Under this line is a listing; return exactly the lines starting at the one with "Click the red question mark help icon" and running down to the one with "Click the small или text between results", and leave out its pictures.

» **Information supplied**
------------------------------------

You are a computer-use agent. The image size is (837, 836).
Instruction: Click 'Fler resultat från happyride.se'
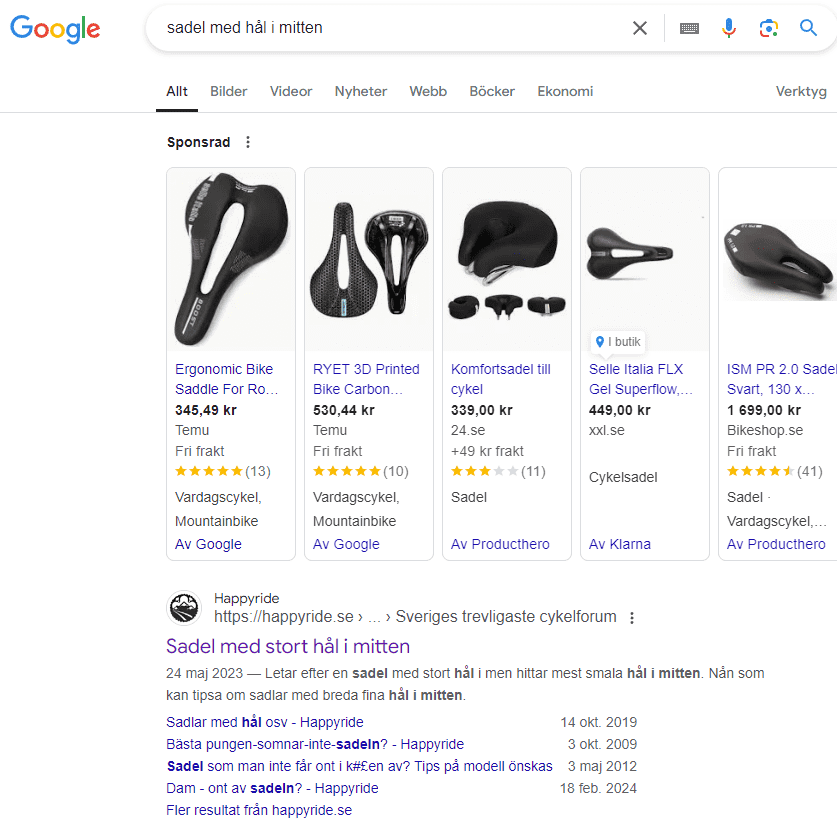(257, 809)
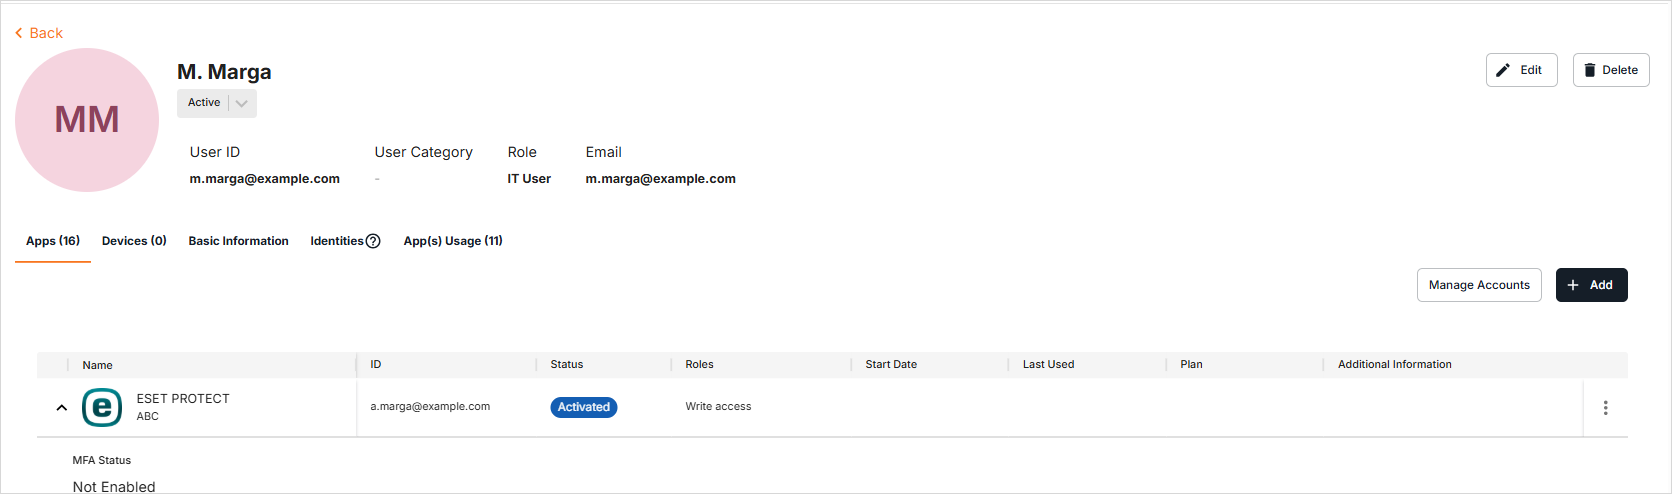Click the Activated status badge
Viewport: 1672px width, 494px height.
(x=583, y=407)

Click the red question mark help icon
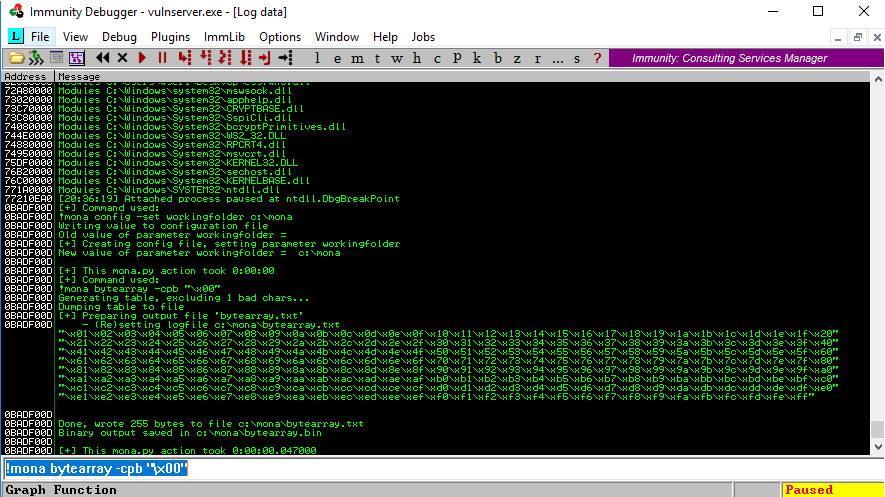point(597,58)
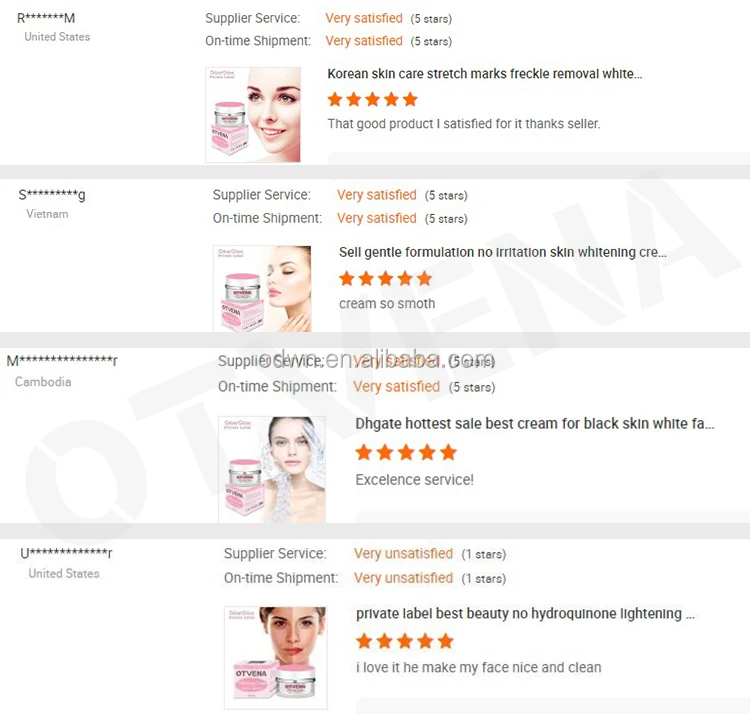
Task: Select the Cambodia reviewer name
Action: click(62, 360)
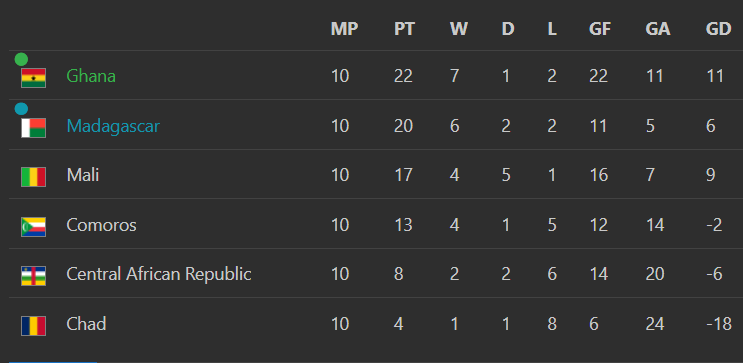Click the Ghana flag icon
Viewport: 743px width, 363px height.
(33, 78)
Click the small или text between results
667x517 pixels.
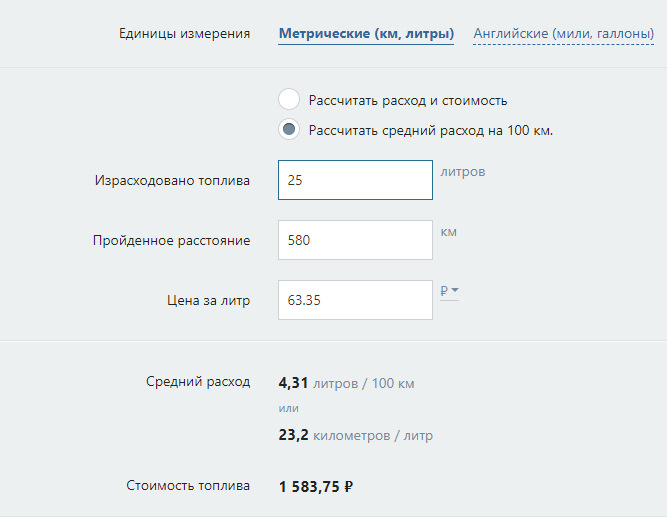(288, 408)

------------------------------------

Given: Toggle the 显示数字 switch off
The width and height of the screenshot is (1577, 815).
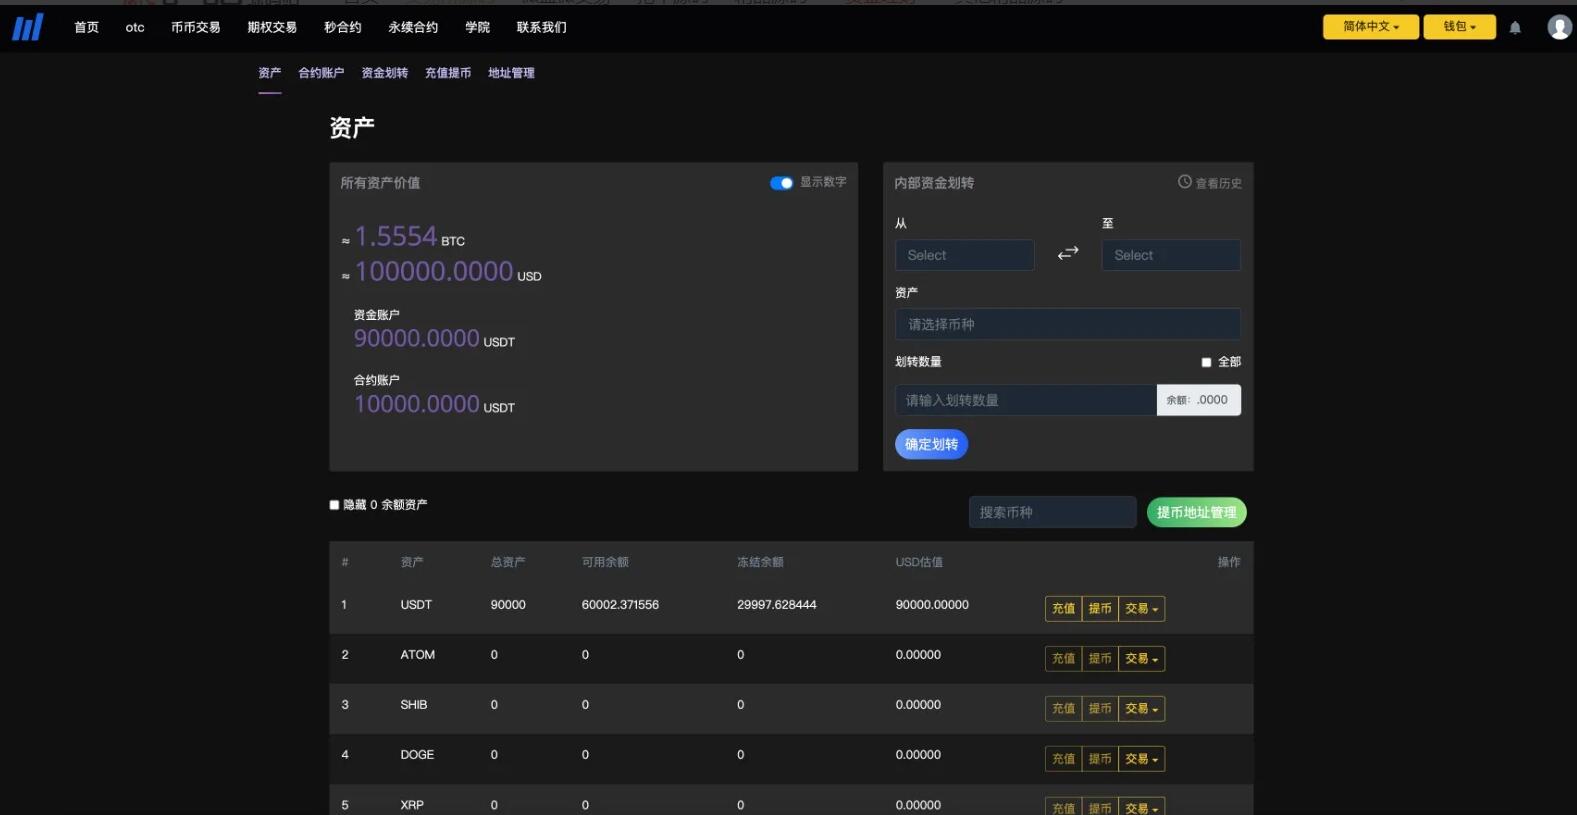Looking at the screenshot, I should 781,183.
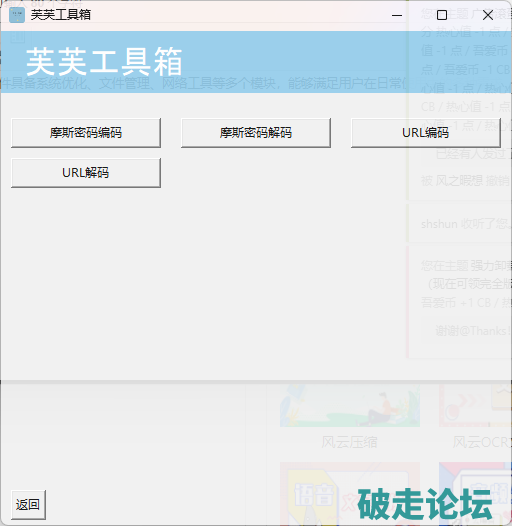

------------------------------------

» **The completed task**
Click the red question mark help icon
point(597,58)
Task: Select the Cambodia reviewer name
Action: click(62, 360)
Click the Ghana flag icon
Viewport: 743px width, 363px height.
(33, 78)
Click the small или text between results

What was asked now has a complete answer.